The problem was that a standard lab testing for insulin production was a one-shot deal. The Sorcs1-deficient cells could handle that first test, but not a second test. Finally she understood: The diabetes was caused not by a lack of insulin, but by a failure to reload in a timely way.

The team had the answer—but after their first submission to the prestigious Journal of Clinical Investigations, they were asked to do 22 more experiments.

Kebede had been thinking along the same lines and had already begun the additional work. “We wanted to make sure we got the story right,” she says.

It took an extra eight months, but in August 2014 the paper was finally released. It was an exciting and novel find. In type 2 diabetes, it often seems as if the insulin-producing pancreatic beta cells are wearing down. The Sorcs1 discovery suggests a possible explanation for that, and also provides an important change in how to work with beta cells.

Around the same time, a related discovery came from, of all things, a single-celled organism called Tetrahymena thermophila being studied at the University of Chicago. Attie and Kebede went down to brainstorm with Aaron Turkewitz, a professor of molecular genetics and cell biology. It was an inside-baseball connection, the kind that might take pages to explain and doesn’t show up in grants or co-authored papers. But it personifies the role of a researcher like Attie in an endeavor as complex as decoding diabetes.

“His interests at the most basic scientific level have immense medical implications, and in that way, he connects to a large swath of investigators,” explains Peter Arvan, M.D., Ph.D., director of the University of Michigan Comprehensive Diabetes Center. “There are few like him, but he is a model investigator for the 21st century. As the science gets more complex, the field needs investigators like Alan to connect us.”

Once upon a time, Alan Attie had a bumper sticker that said, “Don’t believe everything you think.”

And Attie thinks about so many things.
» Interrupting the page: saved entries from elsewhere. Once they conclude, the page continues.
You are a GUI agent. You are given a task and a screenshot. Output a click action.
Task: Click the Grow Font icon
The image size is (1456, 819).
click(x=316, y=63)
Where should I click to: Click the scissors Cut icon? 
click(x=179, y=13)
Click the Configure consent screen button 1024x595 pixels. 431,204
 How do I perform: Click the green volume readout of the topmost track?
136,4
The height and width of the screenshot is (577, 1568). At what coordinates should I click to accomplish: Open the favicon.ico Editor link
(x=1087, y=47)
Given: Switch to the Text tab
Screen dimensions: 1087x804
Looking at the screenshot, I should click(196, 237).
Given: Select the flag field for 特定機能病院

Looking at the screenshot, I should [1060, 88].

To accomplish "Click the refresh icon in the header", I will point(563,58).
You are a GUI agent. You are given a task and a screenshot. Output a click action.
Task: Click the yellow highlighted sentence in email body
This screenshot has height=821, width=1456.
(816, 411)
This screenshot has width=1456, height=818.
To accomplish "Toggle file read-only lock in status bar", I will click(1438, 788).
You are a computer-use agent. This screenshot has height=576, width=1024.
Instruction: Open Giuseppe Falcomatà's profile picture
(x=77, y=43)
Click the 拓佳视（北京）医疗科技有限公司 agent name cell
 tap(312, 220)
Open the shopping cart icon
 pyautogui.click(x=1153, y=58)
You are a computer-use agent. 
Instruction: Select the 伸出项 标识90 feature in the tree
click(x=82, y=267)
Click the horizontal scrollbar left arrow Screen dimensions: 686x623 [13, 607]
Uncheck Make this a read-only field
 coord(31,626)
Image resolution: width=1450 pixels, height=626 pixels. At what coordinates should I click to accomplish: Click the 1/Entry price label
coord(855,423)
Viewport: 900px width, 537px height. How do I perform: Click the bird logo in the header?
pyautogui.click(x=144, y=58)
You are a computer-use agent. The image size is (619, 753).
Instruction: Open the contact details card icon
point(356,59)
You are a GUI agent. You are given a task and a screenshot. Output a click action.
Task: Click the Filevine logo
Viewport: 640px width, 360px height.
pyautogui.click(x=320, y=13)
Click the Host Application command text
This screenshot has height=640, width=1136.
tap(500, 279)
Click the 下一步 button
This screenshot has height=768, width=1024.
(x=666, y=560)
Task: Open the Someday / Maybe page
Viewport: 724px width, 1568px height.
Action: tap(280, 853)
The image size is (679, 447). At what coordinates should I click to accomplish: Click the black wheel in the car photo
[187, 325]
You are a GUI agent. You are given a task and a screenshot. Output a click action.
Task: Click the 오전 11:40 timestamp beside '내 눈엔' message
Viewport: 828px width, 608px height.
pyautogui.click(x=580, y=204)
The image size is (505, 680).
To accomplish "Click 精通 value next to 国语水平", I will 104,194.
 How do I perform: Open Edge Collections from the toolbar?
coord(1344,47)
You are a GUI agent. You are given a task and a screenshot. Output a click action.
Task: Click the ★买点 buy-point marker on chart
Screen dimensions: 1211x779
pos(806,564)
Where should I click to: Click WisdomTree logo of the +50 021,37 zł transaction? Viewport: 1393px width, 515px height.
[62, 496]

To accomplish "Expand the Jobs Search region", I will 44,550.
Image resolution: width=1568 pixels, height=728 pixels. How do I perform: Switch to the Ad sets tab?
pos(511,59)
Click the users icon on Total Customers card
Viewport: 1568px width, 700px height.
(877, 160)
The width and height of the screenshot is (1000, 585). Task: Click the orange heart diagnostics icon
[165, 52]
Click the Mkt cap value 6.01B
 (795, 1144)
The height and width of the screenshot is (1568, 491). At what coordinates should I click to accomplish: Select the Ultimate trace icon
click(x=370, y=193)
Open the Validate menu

He makes very good wine and is an accomplished amateur photographer. As much as he loves research, he’s passionate about teaching. Conversations glide from the unification of Germany and money in politics, to Ebola and science funding, to income inequality and student debt.

Attie’s not the happiest of scientists right now. As the United States has reduced its lead in science funding, he’s become acutely aware that the kind of midcareer leap he made into diabetes would be impossible in today’s funding environment. He’s got fewer mice in inventory than at any time in recent memory—and to him that means discovery is languishing.

“We can’t pursue all of our good ideas. We can’t pursue all of our bad ideas, either. But we don’t know which ideas are good or bad until we try. The thing is, we’re not trying as much,” he concludes, frustrated. He worries that we’re losing our edge.

For example, he has a lead on a protein that appears to be involved in both Alzheimer’s and diabetes—perhaps the two greatest challenges to health care financing. “I won’t write the grant because it has zero chance of receiving funding,” Attie says. I

In an age where science seems so often a political pawn, it’s refreshing to hear it talked about as a human ideal.

In Attie’s vision, scientific thinking isn’t just running the numbers and picking the ones you like. It’s about “being self-critical, being introspective about how you think and what algorithm you’re using to arrive at a conclusion about anything in the world,” says Attie. “If that were a widespread value, I think our society would be different, better. We would have less hatred, less racism. We would be more nuanced in the way we judge other people.”

Meanwhile, there are mice to study and students to train. Attie’s been involved in the Collaborative Cross, a massive multi-institutional effort to refine mouse genetics to better allow the study of human disease. Using new mice strains, his team is beginning a major fishing expedition, a multiyear project focusing on insulin secretion and beta cell biology in general—utilizing brand new genetic techniques that already are being hailed as game-changing.

Attie knows there will likely be moments of eureka as well as dead-end heartbreak. The team that he loves so much will grow and change as members adapt to the shifting landscape of discovery. He’ll miss the old students and technicians as they move on, but he’ll gain new students and collaborators as he keeps asking the questions that come so naturally to him.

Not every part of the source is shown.